There are, of course, challenges. Many schools face an uphill climb in trying to integrate disconnected systems and pull the data into a comprehensive real-time view of the student that could then be used to produce meaningful analytics. There are also other concerns, such as the mining of data, particularly on student completion rates, in an ethical manner. “We do that in a respectful way,” explained Dave Johnson, PhD, Director of Research and Analytics at Colorado State University. “We’re in close contact with our IRB board on data security, and we’re keenly interested in the ethics of data. We want to look out for our students and make sure they have the right concerns about privacy, coupled with providing speaking events with students and faculty to discuss those issues,” he said.

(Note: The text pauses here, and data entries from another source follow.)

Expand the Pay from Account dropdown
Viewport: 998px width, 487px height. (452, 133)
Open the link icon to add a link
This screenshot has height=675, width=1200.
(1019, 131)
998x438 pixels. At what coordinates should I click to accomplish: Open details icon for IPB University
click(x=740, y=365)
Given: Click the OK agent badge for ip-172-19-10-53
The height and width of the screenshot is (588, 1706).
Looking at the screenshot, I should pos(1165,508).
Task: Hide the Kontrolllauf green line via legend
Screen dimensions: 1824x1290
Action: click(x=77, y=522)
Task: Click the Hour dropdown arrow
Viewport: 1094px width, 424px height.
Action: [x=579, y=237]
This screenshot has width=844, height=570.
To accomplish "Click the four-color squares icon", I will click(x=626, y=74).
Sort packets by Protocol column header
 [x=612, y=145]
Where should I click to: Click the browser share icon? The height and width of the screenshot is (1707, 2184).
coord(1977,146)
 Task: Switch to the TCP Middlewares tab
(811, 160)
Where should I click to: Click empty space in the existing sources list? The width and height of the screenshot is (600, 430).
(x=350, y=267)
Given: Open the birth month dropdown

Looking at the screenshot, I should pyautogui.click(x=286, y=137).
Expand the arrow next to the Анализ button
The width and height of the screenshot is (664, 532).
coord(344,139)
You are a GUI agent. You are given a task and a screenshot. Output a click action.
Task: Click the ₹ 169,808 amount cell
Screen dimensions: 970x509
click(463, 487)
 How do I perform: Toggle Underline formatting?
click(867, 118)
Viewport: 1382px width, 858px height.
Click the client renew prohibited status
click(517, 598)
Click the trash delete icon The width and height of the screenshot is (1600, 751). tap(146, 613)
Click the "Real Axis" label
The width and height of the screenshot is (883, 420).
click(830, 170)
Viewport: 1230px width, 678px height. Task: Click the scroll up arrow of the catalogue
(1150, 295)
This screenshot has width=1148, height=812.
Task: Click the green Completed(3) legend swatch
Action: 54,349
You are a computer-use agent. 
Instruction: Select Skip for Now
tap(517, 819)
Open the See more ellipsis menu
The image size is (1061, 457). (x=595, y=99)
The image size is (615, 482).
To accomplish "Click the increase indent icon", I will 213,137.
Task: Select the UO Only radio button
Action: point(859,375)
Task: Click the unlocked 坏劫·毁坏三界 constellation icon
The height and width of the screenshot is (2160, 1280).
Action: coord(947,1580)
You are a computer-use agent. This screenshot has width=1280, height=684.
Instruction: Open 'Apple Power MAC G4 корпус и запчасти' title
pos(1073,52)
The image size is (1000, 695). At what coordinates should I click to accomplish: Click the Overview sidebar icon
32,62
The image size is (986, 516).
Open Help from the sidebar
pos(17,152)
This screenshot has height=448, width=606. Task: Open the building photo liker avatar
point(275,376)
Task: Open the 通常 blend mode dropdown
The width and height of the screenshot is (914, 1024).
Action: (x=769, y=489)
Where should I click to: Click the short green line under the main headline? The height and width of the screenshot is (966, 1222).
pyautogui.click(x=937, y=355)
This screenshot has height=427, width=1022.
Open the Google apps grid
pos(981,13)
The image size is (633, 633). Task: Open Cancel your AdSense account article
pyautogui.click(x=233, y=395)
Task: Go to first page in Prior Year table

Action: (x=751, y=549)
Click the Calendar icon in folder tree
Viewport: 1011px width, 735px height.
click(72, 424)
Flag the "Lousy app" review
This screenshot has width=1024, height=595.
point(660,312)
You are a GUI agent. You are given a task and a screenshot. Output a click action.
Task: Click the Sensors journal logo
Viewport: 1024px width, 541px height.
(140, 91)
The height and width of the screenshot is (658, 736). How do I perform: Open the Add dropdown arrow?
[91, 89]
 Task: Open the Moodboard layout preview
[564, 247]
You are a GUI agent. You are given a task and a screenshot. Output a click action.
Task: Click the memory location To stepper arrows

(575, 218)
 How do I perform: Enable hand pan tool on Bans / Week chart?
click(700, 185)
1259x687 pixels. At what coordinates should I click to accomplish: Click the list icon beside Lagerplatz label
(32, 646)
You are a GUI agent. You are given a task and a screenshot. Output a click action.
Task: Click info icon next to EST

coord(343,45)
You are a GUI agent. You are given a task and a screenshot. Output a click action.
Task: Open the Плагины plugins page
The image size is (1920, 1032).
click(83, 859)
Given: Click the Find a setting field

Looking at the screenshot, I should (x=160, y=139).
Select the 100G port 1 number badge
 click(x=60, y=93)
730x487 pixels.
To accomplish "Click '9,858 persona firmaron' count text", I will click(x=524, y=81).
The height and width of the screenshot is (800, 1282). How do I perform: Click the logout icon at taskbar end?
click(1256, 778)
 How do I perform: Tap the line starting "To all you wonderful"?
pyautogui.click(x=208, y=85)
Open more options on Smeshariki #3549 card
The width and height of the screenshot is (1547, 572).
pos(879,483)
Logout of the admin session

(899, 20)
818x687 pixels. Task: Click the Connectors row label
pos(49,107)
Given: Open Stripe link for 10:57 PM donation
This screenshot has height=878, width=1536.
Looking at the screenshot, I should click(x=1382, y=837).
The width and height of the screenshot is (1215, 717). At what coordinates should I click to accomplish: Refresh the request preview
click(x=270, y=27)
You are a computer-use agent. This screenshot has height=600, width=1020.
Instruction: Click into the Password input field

STATISTICAL CLUES TO HUMAN ENGAGEMENT
While analytics are proving to be a successful way to help colleges and universities seek new ways to measure and improve student outcomes, a better understanding of data might also yield some surprising results in another area. “We should be splitting up that term—academic and learning analytics,” said CSU’s Johnson, “Academic analytics help with things like first-year persistence rates, graduation rates, even the success of certain programs,” he says. “Learning analytics can help us determine what’s happening in the course and just how our students are learning. Whether or not they’re taking away that key knowledge and those key skills that are not only going to help them with their majors, but whatever they’re going to choose as their professional career.”